--- Exercises ---
a – Copy the cadences text word for word, starting at "The strongest close" and ending at "a full period.".
b – Continue the text on cadences from the point where it stops.

--- Text passage ---
Chapter 15 · Harmony Basics

Cadences

Authentic, plagal, half, deceptive — the punctuation marks of harmony.

Music moves in phrases, and phrases need punctuation — places to pause, to breathe, to come to a stop. In language that work is done by commas and periods; in harmony it is done by cadences, standard two-chord formulas that close a phrase with a particular degree of finality. A cadence is how a passage tells you it has reached the end of a thought. There are four you need, and they map almost exactly onto marks of punctuation, from the full stop to the comma to the surprise of a sentence that swerves away from its expected ending.

15.1What a cadence is

A cadence is a short harmonic progression — usually its final two chords — that gives a phrase its sense of arrival. What makes it a cadence is not the chords alone but their placement: they fall at the end of a phrase, at the moment the music settles or pauses. Different cadences settle to different degrees, from a complete, conclusive stop to a hanging question that demands continuation, and choosing among them is how you control the punctuation of your music. All four below are shown in C major, in the four-part texture of Chapter 14, so you can see the voice leading as well as hear the effect.

15.2The authentic cadence

The strongest close is the authentic cadence: V–I, the dominant resolving to the tonic. This is the harmonic full stop, the period at the end of a sentence. It draws on the deepest gravity in the key — the dominant’s pull home (Chapter 12), driven by the leading tone rising to the tonic — and nothing sounds more final.

Figure 15.1
Figure 15.1 The authentic cadence, V–I in C major. The dominant (G–B–D) resolves to the tonic (C–E–G): the leading tone B in the soprano rises to C, the bass leaps from G down to the root C, and the phrase comes to a complete stop. This is the strongest, most conclusive cadence in tonal music — a full period.

Its most emphatic form, shown in Figure 15.1, is the perfect authentic cadence (PAC): both chords in root position, and the soprano landing on the tonic note. That combination — root-position V to root-position I, melody arriving home on 1̂ — is as closed as harmony gets, and it is how strong sections and whole pieces end. A weaker variant, the imperfect authentic cadence (IAC), still goes V–I but softens the effect — the soprano ends on the third or fifth instead of the tonic, or a chord is inverted — giving a period that is real but less absolute.

--- Data provided ---

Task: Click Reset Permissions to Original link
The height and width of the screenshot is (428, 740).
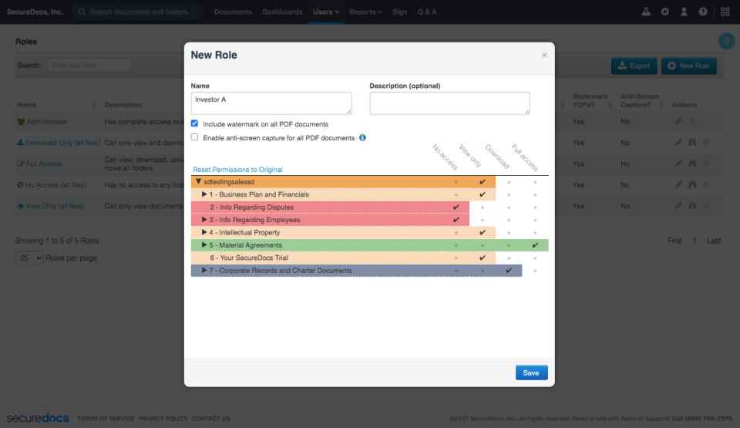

--- Solved problems ---
a –
The strongest close is the authentic cadence: V–I, the dominant resolving to the tonic. This is the harmonic full stop, the period at the end of a sentence. It draws on the deepest gravity in the key — the dominant’s pull home (Chapter 12), driven by the leading tone rising to the tonic — and nothing sounds more final.

Figure 15.1
Figure 15.1 The authentic cadence, V–I in C major. The dominant (G–B–D) resolves to the tonic (C–E–G): the leading tone B in the soprano rises to C, the bass leaps from G down to the root C, and the phrase comes to a complete stop. This is the strongest, most conclusive cadence in tonal music — a full period.

b –
15.3The half cadence

Where the authentic cadence is a full stop, the half cadence is a comma. It ends on the dominant — any suitable chord moving to V — and because the dominant is a chord of tension, stopping there leaves the music suspended, clearly pausing but plainly expecting to continue.

Figure 15.2
Figure 15.2 A half cadence, IV–V in C major. The phrase comes to rest not on the tonic but on the dominant (G–B–D), a chord of tension. Notice the voice leading: as the bass rises F–G, the upper voices move down in contrary motion, sidestepping the parallel fifths that root-position IV–V invites (Chapter 14). The effect is a comma, not a period — a breath mid-thought.

The half cadence in Figure 15.2 pauses without concluding; it is the sound of a question, or of the first half of a musical sentence handing off to the second. It is enormously common at the midpoint of phrases, precisely because it opens a door that the following phrase will close with an authentic cadence.

15.4The plagal cadence

The plagal cadenceIV–I — is the gentle one, famous as the “Amen” sung at the end of hymns. It reaches the tonic, so it does conclude, but by the subdominant rather than the dominant, without the leading-tone drive, so its arrival is soft and settled rather than emphatic.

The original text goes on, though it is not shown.